» Problem description
For the data below, please report each line where the word "Privacy" is found.

######

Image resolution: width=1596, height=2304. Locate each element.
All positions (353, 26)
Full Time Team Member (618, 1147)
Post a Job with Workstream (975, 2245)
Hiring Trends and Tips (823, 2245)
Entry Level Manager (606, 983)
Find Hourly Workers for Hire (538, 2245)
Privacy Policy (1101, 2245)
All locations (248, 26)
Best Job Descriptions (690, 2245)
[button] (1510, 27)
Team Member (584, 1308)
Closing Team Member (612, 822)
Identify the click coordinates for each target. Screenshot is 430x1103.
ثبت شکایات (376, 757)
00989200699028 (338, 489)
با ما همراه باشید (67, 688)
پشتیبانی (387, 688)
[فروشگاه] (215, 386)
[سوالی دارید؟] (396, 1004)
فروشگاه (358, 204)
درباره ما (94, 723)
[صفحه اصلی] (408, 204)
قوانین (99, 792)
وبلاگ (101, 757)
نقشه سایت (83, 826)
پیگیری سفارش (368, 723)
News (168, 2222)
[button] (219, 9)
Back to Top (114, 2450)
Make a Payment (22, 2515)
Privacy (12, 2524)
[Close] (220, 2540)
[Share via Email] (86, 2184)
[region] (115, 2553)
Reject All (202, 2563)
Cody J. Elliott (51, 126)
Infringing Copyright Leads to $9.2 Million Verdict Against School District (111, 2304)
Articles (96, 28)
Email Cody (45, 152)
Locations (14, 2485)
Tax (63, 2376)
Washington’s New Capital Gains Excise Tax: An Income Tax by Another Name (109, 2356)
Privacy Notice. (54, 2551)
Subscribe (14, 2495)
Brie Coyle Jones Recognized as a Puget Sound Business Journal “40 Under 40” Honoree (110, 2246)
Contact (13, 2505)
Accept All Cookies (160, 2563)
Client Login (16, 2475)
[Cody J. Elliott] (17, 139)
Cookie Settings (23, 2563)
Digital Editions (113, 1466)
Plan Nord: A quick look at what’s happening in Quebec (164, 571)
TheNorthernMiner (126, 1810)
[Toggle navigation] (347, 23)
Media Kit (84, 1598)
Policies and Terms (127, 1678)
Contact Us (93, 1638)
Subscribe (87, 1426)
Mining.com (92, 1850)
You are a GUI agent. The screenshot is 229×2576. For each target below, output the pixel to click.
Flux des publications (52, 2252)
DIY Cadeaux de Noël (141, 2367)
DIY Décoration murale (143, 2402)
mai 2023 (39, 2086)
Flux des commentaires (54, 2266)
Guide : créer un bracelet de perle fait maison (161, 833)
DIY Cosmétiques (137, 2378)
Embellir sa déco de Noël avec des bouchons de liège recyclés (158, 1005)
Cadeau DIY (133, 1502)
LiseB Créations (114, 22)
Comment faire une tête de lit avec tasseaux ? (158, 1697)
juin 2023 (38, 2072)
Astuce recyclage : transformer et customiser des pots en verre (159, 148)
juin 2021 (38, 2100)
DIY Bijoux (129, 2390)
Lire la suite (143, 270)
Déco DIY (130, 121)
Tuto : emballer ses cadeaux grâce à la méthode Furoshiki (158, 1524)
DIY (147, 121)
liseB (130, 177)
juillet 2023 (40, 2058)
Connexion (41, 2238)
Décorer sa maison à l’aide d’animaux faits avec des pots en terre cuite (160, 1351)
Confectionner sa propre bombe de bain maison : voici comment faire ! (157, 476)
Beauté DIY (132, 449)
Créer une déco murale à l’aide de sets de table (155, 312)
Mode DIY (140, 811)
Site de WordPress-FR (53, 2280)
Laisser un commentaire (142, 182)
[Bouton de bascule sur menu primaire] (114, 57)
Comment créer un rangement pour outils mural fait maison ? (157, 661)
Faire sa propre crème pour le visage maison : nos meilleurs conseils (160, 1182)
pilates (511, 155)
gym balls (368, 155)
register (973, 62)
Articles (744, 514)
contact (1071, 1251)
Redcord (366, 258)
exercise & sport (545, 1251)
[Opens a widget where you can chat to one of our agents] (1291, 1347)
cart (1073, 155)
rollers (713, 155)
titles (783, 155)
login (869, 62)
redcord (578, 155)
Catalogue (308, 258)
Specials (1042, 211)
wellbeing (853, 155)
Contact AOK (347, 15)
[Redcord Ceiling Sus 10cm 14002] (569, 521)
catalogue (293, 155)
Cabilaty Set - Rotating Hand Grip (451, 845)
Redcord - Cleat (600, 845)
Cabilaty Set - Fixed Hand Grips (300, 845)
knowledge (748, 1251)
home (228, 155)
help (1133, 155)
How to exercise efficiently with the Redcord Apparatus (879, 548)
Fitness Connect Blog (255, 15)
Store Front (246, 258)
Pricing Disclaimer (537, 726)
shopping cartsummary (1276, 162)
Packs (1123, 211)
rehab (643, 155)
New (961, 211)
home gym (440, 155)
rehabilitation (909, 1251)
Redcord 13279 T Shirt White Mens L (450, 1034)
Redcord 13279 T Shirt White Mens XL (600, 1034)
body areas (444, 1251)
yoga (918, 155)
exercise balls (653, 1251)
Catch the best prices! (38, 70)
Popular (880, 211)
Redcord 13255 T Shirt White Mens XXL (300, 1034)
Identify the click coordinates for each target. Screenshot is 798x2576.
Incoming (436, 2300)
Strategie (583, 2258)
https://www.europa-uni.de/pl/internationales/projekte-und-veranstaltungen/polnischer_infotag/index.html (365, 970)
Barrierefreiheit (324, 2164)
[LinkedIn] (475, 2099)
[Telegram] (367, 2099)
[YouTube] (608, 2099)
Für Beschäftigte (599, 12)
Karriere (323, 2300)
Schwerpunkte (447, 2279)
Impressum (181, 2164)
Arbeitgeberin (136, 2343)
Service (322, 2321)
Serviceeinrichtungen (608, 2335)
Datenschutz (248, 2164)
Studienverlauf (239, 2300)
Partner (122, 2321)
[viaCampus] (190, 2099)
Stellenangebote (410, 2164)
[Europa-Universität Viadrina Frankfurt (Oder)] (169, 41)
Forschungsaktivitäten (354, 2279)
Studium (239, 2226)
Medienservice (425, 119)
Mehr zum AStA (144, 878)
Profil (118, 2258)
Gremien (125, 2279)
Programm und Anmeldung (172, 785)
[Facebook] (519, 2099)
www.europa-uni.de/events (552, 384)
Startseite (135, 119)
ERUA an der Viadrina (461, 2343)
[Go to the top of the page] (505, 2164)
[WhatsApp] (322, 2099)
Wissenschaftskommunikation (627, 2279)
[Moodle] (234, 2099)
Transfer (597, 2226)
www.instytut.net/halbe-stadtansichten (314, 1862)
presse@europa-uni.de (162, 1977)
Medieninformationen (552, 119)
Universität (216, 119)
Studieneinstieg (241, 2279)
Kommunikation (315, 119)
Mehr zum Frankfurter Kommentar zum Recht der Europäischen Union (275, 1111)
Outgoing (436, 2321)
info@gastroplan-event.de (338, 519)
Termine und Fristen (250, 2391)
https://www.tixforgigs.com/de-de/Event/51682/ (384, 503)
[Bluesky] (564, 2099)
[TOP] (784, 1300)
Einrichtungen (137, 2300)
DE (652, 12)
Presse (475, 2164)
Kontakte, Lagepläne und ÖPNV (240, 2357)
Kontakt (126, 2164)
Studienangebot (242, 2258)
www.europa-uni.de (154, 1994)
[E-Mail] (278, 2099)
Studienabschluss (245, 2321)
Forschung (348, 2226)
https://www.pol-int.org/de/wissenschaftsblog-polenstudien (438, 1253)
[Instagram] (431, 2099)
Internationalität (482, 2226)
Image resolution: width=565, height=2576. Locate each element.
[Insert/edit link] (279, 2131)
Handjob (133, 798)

######

» Reply to the exercise
Privacy Policy (1101, 2245)
Privacy (12, 2524)
Privacy Notice. (54, 2551)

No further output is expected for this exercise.